_What is being asked:_
The response must consist of the lines below from the one with "Cards (980, 104)" through the one with "[Site Logo] (942, 8)", exactly as they appear and with both ends kept.

(Extracted records)

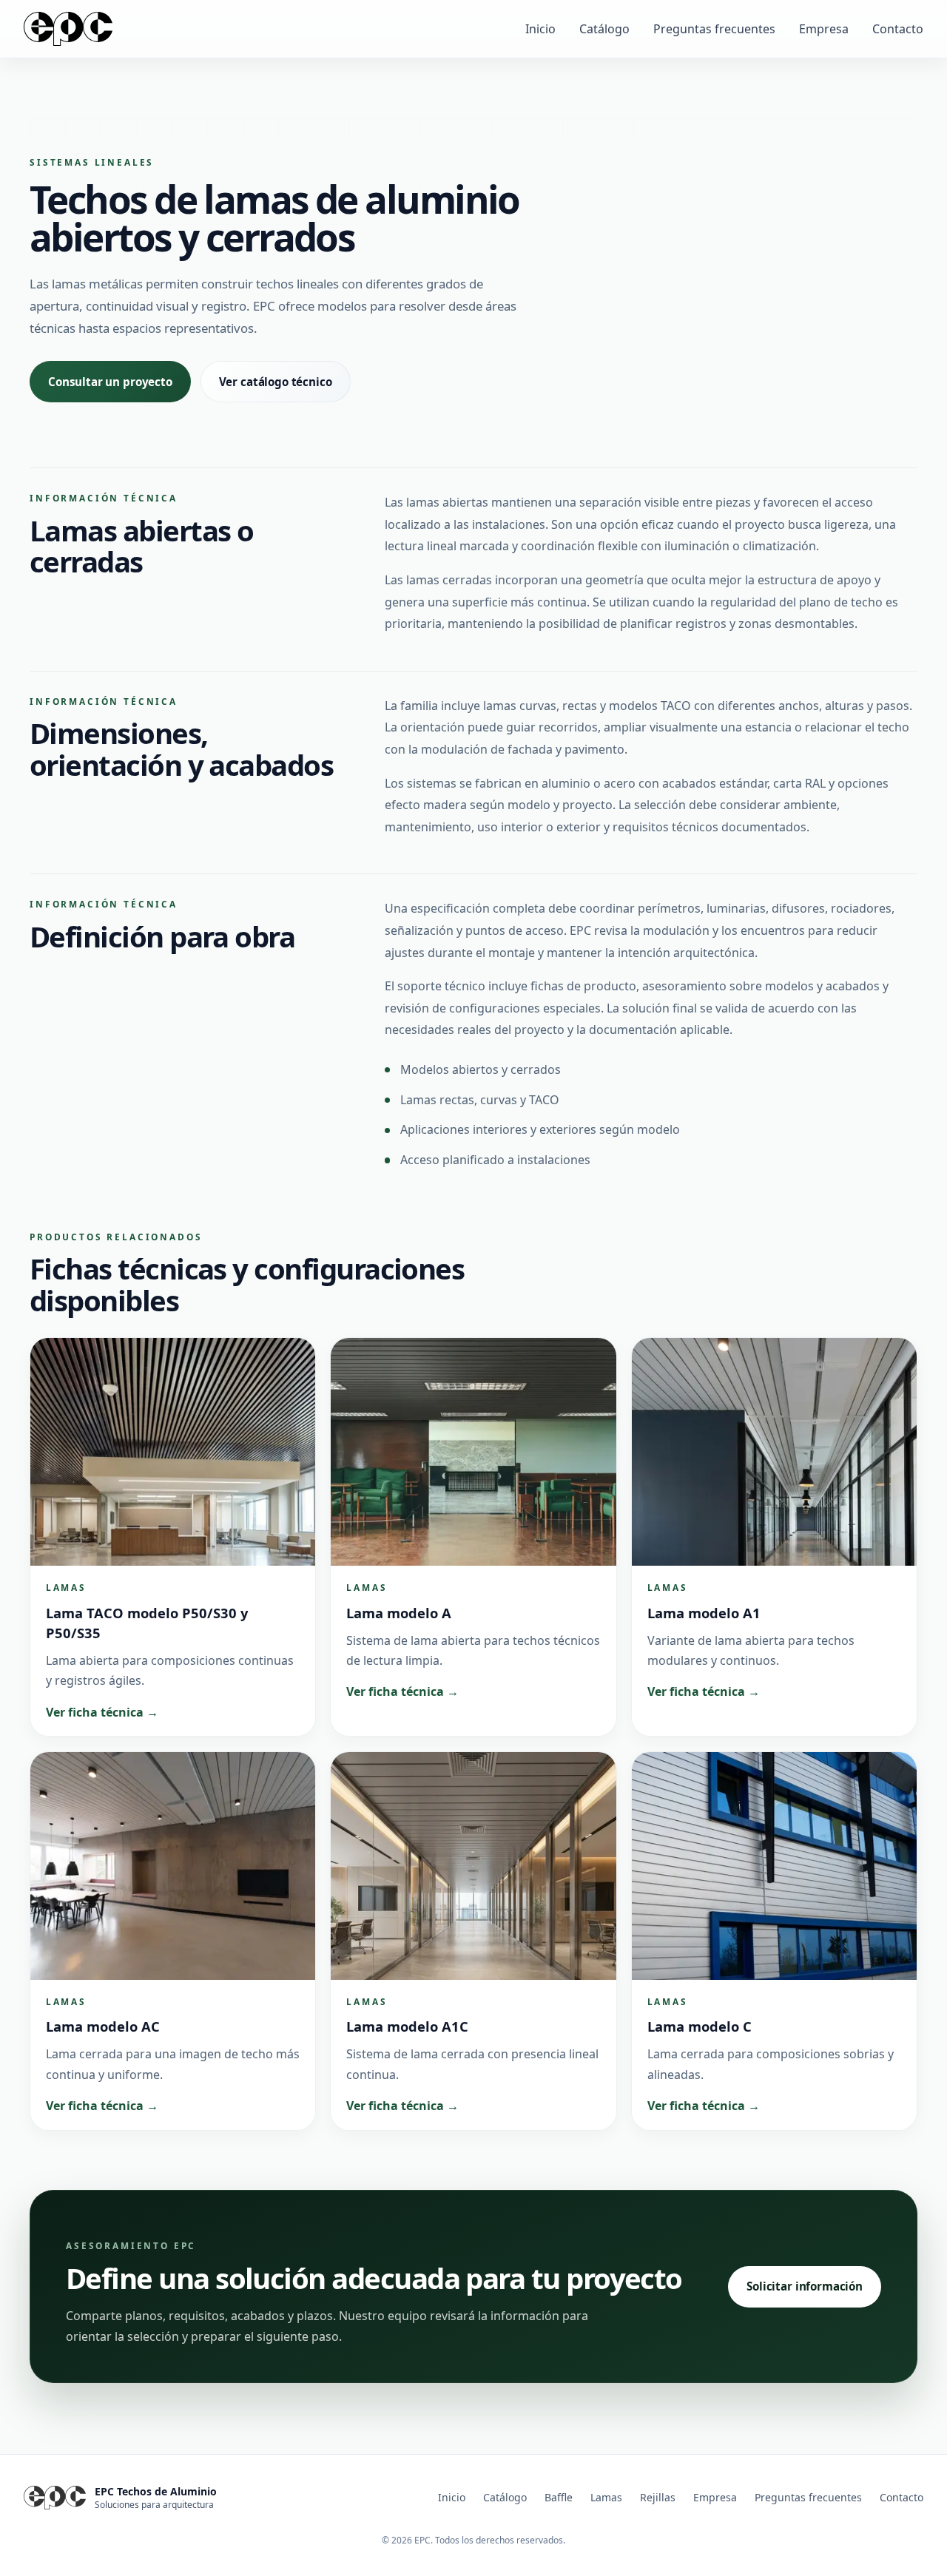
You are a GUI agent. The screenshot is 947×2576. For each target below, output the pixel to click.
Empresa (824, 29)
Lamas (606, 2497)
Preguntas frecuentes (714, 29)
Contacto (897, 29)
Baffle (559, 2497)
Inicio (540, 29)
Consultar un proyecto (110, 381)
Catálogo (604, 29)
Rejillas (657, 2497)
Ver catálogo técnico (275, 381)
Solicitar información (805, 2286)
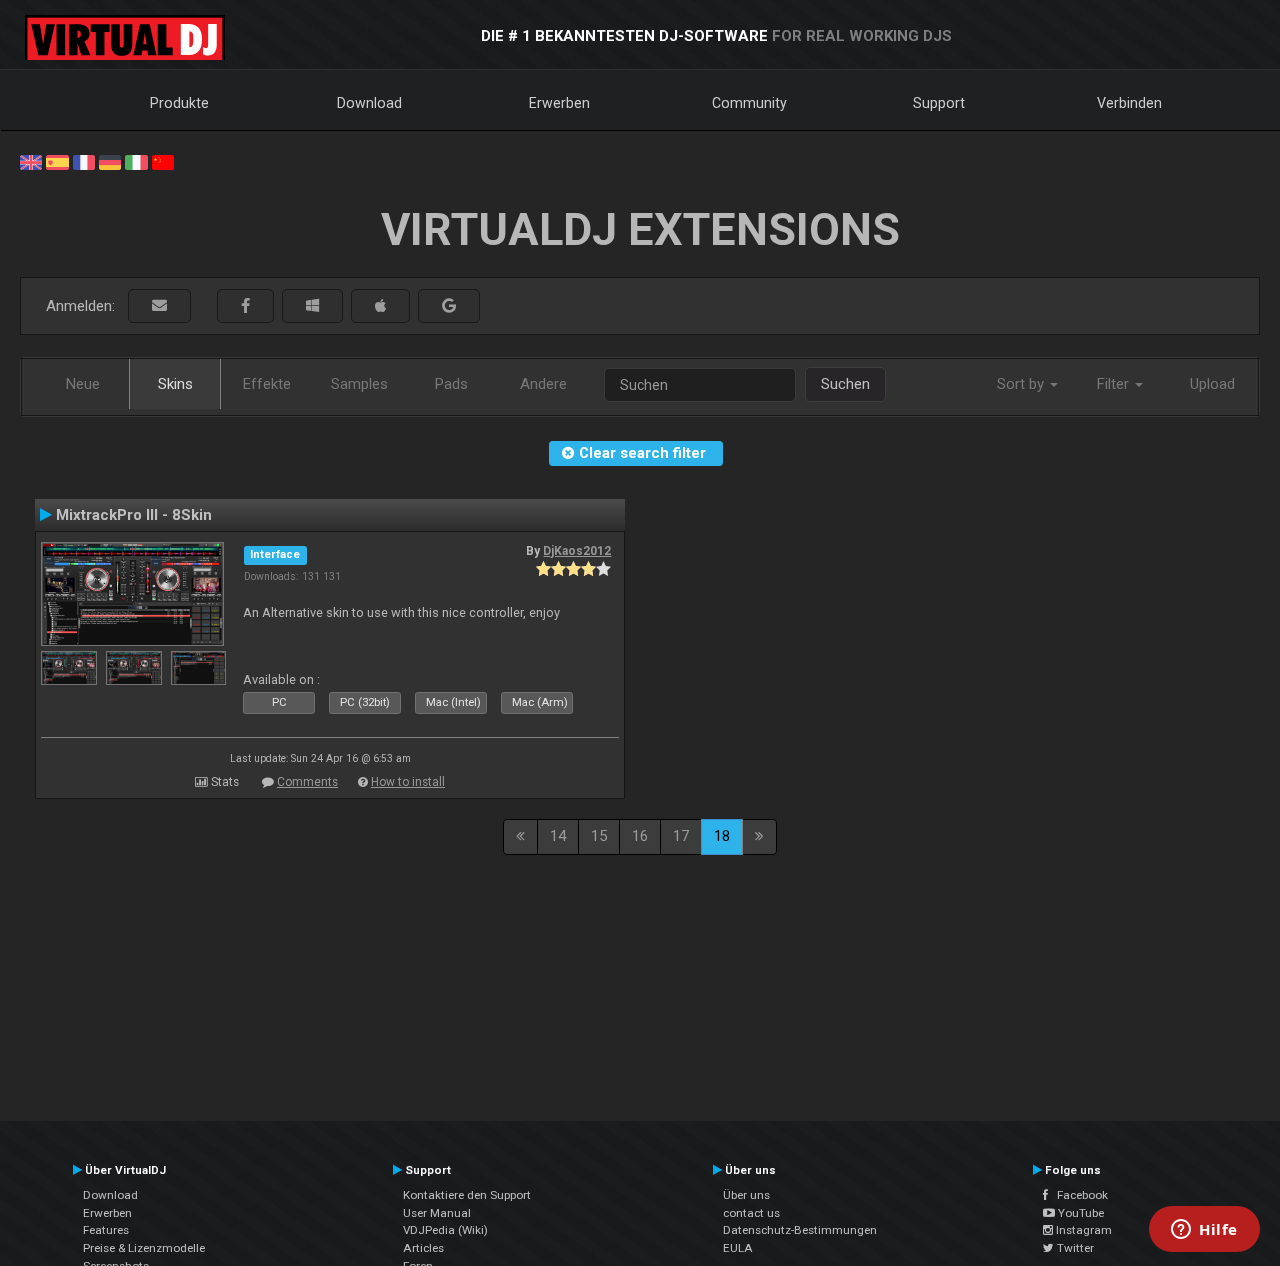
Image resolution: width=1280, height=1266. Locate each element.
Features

(End Extracted records)
(Extracted records)

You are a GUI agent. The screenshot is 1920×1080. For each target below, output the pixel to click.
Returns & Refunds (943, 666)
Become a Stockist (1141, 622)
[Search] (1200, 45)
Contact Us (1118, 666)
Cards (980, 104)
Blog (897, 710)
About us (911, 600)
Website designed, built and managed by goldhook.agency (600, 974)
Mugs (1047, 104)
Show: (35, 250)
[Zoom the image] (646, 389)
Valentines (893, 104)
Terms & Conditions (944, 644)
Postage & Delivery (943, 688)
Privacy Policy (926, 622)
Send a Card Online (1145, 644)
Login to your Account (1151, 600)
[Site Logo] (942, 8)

(End Extracted records)
(Extracted records)

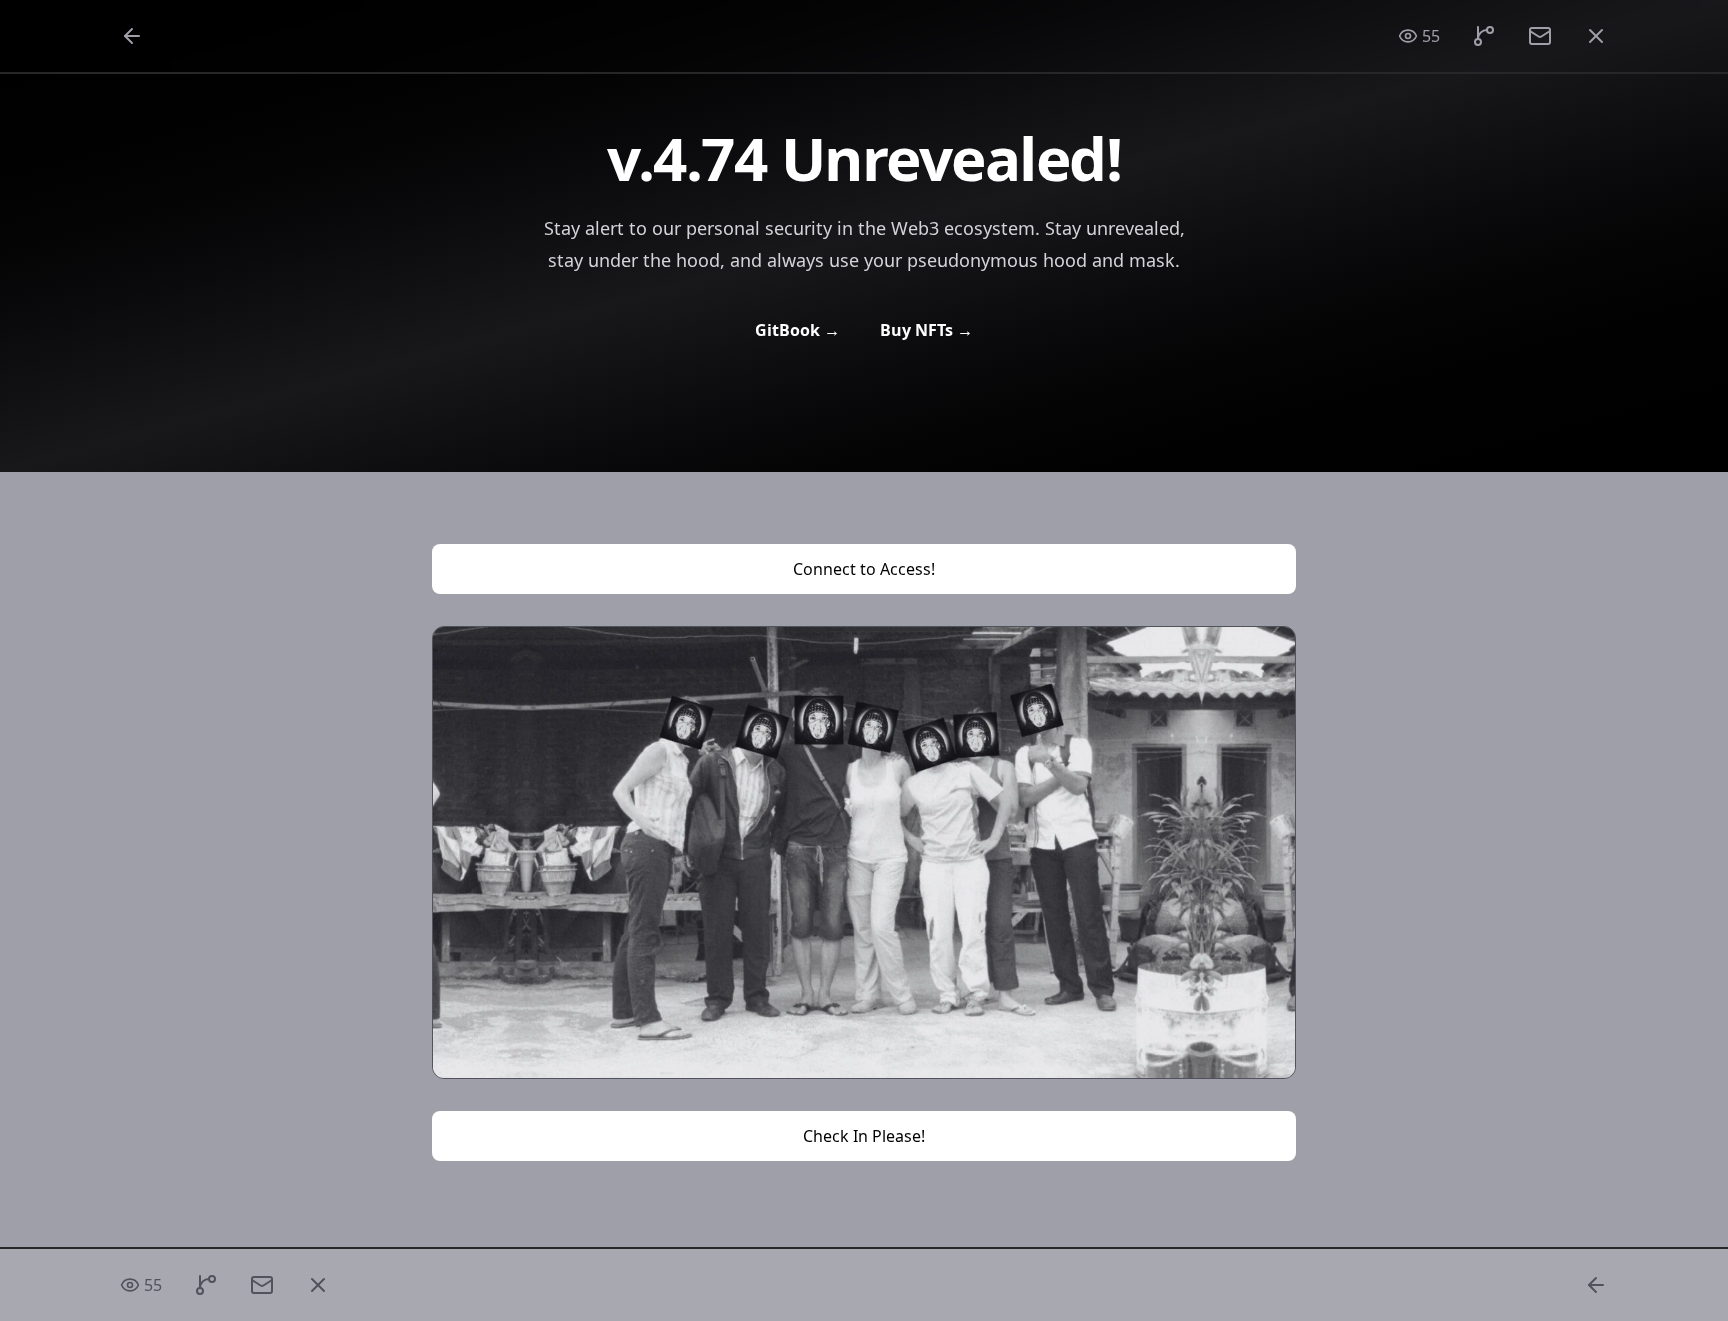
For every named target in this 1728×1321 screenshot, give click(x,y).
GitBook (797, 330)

(End Extracted records)

_Result of the exercise:_
Cards (980, 104)
Blog (897, 710)
About us (911, 600)
Website designed, built and managed by goldhook.agency (600, 974)
Mugs (1047, 104)
Show: (35, 250)
[Zoom the image] (646, 389)
Valentines (893, 104)
Terms & Conditions (944, 644)
Postage & Delivery (943, 688)
Privacy Policy (926, 622)
Send a Card Online (1145, 644)
Login to your Account (1151, 600)
[Site Logo] (942, 8)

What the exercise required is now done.